Иначе говоря, театр должен любыми средствами включать в действие все стороны не только объективного описательного внешнего мира, но и мира внутреннего, то есть мира человеческого, если смотреть на него с метафизической точки зрения. Давайте согласимся, что только тогда в театре можно будет снова говорить о праве на воображение. Ни Юмор, ни Поэзия, ни Воображение ничего не стоят, если в разрушительном порыве своеволия, пробуждающем к жизни удивительные сочетания форм, заполняющих спектакль, они не научатся органически включать в действие человека с его представлениями о мире и собственной поэтической роли в этом мире.

Видеть в театре лишь второстепенное занятие морально-психологического толка, полагая, что иллюзии возникают от простой перемены места, — значит не понимать глубокого поэтического смысла иллюзии и театра.

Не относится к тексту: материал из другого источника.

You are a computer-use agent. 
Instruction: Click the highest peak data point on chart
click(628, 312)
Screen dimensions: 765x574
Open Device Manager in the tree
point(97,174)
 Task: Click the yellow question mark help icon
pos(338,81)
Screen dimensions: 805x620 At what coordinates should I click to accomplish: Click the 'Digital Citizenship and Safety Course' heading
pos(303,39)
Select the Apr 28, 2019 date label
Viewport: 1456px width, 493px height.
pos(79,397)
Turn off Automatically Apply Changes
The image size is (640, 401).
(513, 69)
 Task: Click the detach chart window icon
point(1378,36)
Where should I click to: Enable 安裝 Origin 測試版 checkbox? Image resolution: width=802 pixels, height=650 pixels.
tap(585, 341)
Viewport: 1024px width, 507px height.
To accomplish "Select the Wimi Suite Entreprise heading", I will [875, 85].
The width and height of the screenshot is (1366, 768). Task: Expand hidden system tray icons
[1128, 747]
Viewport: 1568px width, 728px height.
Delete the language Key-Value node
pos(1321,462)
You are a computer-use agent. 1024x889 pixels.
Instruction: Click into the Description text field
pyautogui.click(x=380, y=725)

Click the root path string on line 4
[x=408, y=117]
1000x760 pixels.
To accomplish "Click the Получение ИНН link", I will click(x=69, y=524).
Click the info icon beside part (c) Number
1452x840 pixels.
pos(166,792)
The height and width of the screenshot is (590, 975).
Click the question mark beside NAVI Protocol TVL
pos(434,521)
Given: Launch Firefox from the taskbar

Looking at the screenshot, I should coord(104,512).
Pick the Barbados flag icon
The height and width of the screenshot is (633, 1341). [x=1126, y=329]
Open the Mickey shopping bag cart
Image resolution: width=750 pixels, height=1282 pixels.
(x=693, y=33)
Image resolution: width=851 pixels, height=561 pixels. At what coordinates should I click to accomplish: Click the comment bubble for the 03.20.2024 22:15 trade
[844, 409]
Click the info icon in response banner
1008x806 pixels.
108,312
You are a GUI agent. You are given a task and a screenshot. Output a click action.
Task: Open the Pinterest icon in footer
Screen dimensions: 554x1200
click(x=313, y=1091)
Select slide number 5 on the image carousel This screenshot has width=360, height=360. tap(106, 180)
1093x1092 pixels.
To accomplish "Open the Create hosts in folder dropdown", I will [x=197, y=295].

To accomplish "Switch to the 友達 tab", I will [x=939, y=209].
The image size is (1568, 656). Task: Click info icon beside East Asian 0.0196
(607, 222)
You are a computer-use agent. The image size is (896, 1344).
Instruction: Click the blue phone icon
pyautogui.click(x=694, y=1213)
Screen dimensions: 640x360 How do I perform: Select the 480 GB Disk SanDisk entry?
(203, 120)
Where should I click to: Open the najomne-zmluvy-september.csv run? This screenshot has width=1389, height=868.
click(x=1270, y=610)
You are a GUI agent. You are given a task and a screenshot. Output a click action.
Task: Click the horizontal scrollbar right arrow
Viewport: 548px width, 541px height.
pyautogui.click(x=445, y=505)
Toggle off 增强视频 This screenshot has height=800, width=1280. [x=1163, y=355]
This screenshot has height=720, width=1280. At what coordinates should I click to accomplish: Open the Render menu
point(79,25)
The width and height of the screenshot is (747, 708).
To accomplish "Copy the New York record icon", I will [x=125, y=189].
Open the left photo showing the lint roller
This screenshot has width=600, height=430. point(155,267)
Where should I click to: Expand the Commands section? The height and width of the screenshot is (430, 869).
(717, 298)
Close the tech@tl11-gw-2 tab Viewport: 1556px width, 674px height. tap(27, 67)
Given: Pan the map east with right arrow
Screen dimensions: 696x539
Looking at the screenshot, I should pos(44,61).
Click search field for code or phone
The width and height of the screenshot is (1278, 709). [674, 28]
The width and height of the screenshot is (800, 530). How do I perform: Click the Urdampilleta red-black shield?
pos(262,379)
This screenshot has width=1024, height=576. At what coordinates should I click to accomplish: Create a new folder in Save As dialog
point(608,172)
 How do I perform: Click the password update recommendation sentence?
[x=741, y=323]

Театр кровав и бесчеловечен, как сновидения и грезы, не случайно, а ради того, чтобы выразить и внедрить в наше сознание идею вечного конфликта и спазма, когда жизнь ежеминутно пресекается, когда все во вселенной поднимается и враждует с нами, отвергая наше состояние организованных существ; ради того, чтобы в конкретных и актуальных формах навсегда сохранить метафизические идеи некоторых Мифов, мрачная жестокость и энергия которых достаточно ясно говорят об их происхождении и содержании.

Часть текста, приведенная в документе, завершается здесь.